Australia is a major producer of raw materials, particularly base metals, and as such its currency has been boosted by increasing global demand for its products. After the Japanese yen, the Australian dollar (also referred to as the Aussie by currency traders) is arguably the most widely held currency in the Asia Pacific region, and is ranked number five in the world in terms of daily volume. In 2010 it accounted for 7 of total global FX trading volumes.

The Aussie has been around since 1967, when Australia left the sterling area following the British pound’s devaluation against the US dollar. It only became a free-trading currency in 1983, when Australian prime minister Bob Hawke cancelled its previous peg to a basket of other currencies.

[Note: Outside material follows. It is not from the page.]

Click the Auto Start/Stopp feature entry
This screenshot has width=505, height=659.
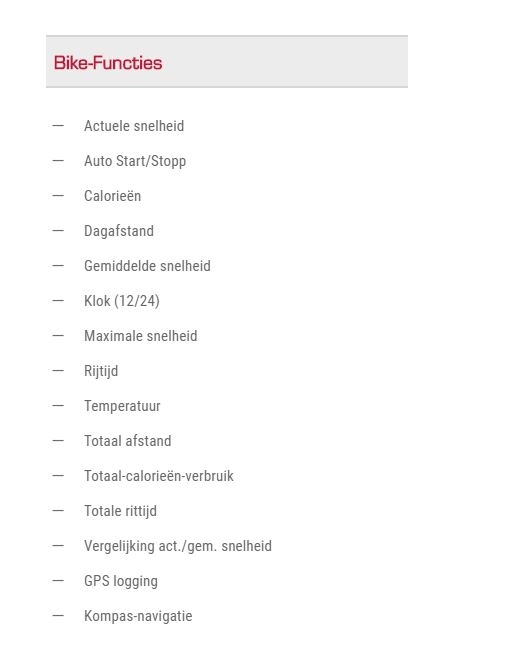pos(135,161)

Forex traders like the AUD for a number of reasons, including Australia’s exposure to the commodities price cycle, to the booming Asian economies (Australia has been a direct beneficiary of China’s economic growth), and the fact that it is not one of the Big Four currencies most commonly traded (the US dollar, the Japanese yen, the euro, and the British pound). The currency tends to perform worse during bust cycles, as global demand for commodities slumps, but outperforms the more popular currencies in boom times. Australia was the first major developed nation to start raising its interest rates in the wake of the 2007-08 crisis. Australia also never entered a technical recession during this period.

Australia has an independent central bank, the Reserve Bank of Australia, which is responsible for setting interest rates. Currency analysts and economists favour Australia because of its sound monetary policy and its political stability, as well as the AUD’s correlation with resources prices.